Ma non reagii, ovviamente. Ostentai un sorriso simile al suo, da cinico, e chiesi, come se non me ne fregasse niente: “Allora, facciamo domani?”. “Sì, signore. Le prometto che domani il suo visto sarà pronto”. Il giorno dopo, finalmente, potei ritirarlo e andai subito alla compagnia aerea, dove mi diedero il biglietto e il mio umore migliorò come per incanto. Mi sedetti in un caffè lì vicino e mi scolai due o tre birre per festeggiare l’evento. Non so come mi sia saltato in testa, ma di fatto scrissi su due piedi una poesia dedicata a Gloria. Non proprio una poesia d’amore. Forse, piuttosto, una poesia scritta con le viscere. Mi sentivo libero. Il mio spirito si stava espandendo. In quel momento i vari pedrito sadici e cinici che mi porto dentro riemergevano vittoriosi.

Io sono il vampiro

che sempre ti sorprende e succhia il tuo sangue.

Mi nutro del tuo sudore, delle tue lacrime,

dei tuoi umori.

Ti tolgo il fiato

e ti penetro baciandoti finché non ti rendi più conto che vivo dentro di te.
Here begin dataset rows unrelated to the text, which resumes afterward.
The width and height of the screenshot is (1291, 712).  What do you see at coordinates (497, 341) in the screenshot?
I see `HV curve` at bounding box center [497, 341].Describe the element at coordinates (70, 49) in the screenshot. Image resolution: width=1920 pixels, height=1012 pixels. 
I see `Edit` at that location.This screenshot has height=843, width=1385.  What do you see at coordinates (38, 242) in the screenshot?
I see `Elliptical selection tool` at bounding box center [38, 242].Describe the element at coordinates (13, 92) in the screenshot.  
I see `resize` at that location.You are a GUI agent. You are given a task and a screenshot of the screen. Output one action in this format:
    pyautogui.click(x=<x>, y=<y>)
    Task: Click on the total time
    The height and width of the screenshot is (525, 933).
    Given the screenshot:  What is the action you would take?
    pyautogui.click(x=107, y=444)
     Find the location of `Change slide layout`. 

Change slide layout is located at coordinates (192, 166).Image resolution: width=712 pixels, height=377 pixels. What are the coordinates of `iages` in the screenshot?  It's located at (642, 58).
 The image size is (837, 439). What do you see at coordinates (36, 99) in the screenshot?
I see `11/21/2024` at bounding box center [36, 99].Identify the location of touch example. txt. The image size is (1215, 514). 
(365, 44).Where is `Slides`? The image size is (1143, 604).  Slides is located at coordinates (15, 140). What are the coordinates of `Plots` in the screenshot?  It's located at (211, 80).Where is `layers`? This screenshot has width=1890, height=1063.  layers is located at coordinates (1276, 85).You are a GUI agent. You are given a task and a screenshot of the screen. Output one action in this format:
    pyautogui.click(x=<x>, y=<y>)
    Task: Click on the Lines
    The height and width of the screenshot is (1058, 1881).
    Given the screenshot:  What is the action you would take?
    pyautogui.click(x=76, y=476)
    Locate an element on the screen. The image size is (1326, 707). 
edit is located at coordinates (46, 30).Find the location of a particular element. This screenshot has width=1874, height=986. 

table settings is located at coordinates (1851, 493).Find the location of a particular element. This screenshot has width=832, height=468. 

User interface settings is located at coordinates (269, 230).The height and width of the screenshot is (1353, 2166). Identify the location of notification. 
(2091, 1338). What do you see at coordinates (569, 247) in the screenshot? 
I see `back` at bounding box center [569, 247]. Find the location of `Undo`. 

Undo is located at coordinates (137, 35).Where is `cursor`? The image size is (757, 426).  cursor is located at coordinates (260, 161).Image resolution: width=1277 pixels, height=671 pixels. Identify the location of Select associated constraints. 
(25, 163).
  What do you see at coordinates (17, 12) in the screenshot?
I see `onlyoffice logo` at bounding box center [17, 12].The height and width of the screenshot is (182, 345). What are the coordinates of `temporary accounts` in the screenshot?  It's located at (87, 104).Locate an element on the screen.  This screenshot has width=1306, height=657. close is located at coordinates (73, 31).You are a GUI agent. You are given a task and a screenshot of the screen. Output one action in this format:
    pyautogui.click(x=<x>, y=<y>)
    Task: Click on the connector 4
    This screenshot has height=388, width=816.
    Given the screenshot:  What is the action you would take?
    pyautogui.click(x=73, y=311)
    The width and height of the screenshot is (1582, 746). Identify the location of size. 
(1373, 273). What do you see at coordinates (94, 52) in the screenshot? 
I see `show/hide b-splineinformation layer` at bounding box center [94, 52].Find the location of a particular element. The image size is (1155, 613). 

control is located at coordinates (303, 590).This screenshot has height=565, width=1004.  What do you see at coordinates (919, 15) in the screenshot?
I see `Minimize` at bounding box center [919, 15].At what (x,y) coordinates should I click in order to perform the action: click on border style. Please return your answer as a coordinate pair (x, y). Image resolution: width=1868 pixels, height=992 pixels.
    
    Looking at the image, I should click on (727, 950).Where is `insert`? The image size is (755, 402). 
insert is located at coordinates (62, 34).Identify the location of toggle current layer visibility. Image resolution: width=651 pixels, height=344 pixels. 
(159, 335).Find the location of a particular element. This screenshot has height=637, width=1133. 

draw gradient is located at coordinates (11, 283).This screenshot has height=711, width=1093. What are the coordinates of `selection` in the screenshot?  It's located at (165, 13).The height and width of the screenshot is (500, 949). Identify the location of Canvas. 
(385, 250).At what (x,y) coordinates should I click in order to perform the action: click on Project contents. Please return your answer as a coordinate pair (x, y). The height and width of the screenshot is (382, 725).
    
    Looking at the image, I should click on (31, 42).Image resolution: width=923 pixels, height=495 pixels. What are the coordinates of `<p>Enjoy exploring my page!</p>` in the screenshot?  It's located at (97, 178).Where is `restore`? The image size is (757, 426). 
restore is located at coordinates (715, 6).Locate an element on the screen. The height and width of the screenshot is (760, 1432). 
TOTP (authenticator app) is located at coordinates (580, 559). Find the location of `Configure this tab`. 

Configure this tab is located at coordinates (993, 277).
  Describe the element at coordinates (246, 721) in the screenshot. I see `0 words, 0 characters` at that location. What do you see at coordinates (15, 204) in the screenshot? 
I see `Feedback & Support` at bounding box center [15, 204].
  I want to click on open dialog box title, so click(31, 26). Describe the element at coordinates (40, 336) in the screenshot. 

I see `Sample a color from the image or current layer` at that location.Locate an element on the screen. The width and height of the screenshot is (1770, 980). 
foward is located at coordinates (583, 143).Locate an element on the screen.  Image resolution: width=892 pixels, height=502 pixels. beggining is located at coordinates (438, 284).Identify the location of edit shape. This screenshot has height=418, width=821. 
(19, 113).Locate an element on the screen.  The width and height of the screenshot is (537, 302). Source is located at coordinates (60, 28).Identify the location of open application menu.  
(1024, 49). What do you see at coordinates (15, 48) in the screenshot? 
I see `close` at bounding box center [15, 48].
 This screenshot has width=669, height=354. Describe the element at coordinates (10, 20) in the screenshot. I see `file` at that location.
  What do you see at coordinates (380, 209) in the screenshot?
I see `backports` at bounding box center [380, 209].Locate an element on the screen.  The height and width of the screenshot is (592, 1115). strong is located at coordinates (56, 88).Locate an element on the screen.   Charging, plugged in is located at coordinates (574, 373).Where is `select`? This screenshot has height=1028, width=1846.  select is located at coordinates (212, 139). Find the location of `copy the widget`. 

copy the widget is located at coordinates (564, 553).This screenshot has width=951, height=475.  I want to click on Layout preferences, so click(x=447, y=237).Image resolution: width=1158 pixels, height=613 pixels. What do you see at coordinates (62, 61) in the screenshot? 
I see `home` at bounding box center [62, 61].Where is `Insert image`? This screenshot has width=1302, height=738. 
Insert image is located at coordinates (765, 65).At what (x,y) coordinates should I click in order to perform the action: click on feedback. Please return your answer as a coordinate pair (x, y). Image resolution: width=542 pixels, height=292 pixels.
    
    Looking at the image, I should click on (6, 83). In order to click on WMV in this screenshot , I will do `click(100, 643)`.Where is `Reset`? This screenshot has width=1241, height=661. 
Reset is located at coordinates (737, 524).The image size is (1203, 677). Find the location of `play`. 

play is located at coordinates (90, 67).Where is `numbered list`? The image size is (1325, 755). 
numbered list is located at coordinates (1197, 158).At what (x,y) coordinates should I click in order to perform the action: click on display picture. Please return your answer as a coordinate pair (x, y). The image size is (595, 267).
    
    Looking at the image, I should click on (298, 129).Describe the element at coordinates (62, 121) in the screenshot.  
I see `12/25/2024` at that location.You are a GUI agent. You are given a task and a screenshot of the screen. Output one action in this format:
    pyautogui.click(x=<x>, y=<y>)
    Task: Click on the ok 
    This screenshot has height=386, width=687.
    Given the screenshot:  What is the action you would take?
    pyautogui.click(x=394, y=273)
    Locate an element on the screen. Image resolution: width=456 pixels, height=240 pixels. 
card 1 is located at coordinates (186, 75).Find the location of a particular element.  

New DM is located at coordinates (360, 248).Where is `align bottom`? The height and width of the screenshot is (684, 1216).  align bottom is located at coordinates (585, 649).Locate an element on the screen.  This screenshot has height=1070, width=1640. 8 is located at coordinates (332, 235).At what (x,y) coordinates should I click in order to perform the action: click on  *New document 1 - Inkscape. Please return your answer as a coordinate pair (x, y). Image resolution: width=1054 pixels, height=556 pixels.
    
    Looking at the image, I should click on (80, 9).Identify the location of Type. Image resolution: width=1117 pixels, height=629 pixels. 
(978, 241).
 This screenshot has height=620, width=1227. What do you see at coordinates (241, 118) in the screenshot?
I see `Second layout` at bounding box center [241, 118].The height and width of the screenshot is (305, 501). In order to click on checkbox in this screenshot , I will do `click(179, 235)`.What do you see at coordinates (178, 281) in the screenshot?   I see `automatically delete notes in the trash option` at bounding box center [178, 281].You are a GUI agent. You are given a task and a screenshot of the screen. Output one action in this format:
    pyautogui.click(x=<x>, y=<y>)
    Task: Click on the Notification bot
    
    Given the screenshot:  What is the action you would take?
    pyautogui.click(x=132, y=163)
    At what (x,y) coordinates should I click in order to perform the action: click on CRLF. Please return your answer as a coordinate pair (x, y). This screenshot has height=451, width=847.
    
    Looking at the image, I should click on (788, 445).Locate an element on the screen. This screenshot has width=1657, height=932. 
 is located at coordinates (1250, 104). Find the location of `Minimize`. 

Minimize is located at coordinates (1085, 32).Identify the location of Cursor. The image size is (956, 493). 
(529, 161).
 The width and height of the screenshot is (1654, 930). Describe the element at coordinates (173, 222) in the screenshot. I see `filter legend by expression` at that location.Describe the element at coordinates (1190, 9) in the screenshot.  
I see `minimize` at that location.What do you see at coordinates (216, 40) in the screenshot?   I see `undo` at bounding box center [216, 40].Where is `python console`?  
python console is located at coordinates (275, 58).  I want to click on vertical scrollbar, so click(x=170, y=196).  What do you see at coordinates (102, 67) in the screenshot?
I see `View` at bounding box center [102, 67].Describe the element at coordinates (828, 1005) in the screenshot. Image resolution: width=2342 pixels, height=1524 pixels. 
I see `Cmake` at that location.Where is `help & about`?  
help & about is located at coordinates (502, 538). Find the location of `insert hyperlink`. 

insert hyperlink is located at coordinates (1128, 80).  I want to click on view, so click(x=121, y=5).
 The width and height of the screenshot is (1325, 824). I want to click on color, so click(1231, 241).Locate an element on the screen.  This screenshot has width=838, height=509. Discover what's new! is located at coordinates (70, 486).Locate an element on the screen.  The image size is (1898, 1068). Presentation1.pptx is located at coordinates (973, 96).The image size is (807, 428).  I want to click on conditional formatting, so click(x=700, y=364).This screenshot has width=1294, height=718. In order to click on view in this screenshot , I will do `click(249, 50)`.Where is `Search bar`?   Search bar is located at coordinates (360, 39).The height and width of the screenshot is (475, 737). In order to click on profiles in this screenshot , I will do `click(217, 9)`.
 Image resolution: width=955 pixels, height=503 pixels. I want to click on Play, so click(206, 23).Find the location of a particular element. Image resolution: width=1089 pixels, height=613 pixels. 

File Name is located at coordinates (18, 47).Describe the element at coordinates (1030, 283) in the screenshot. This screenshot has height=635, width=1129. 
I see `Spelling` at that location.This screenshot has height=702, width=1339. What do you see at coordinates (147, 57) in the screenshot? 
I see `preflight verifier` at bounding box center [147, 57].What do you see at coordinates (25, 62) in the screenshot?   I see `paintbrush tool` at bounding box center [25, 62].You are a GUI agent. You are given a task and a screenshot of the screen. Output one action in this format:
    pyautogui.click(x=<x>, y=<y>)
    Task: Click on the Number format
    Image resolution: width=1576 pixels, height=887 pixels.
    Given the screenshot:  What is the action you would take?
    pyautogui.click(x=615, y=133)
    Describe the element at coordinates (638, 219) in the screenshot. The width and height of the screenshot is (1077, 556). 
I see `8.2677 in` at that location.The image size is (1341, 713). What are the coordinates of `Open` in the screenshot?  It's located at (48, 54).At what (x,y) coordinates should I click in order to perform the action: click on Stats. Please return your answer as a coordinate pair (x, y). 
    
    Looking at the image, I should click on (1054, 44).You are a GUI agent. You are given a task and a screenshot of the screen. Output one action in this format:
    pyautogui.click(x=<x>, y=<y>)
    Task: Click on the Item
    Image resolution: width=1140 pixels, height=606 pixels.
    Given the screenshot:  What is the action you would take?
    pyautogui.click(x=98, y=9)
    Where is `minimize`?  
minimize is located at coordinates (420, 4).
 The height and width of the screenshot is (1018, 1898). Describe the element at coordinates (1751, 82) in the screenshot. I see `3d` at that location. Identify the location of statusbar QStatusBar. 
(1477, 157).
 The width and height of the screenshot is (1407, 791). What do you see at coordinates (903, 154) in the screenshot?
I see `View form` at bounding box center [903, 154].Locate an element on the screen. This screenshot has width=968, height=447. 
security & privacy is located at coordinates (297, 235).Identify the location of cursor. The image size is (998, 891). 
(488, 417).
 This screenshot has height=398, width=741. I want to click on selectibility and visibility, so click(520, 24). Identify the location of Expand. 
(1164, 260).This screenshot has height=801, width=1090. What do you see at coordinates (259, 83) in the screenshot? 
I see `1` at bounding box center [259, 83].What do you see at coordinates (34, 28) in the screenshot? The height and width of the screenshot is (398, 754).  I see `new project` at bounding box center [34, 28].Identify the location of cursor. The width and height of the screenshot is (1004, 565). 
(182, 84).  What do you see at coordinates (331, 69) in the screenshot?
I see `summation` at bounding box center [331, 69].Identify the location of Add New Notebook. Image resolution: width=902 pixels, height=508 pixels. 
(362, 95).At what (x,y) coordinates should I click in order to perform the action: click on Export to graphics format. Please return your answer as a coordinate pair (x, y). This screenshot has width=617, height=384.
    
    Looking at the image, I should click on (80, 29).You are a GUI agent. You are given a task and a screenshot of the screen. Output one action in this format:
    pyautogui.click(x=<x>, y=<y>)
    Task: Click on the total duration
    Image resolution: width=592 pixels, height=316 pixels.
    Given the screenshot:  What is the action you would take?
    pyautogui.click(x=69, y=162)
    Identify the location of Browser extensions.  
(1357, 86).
Come un parassita. Come una serpe.

Come un virus.

Sono il tuo cuore e la tua merda. Sono il tuo cervello e le tue mani. Sono i tuoi piedi e la tua lingua.

E così ti porterò alla follia

come un demone rinchiuso nel tuo petto. Sarai mia senza scampo.

La donna del diavolo. E quando dormo,

perché allora mi addormenterò, mi pianterai i canini nella gola e sarai tu la mia vampira

e succhierai il mio sangue. E ti nutrirai del mio sudore,

delle mie lacrime e del mio seme.

Mi toglierai il fiato

e mi penetrerai baciandomi fino in fondo all’anima.

E io vivrò dentro di te. E tu vivrai dentro di me.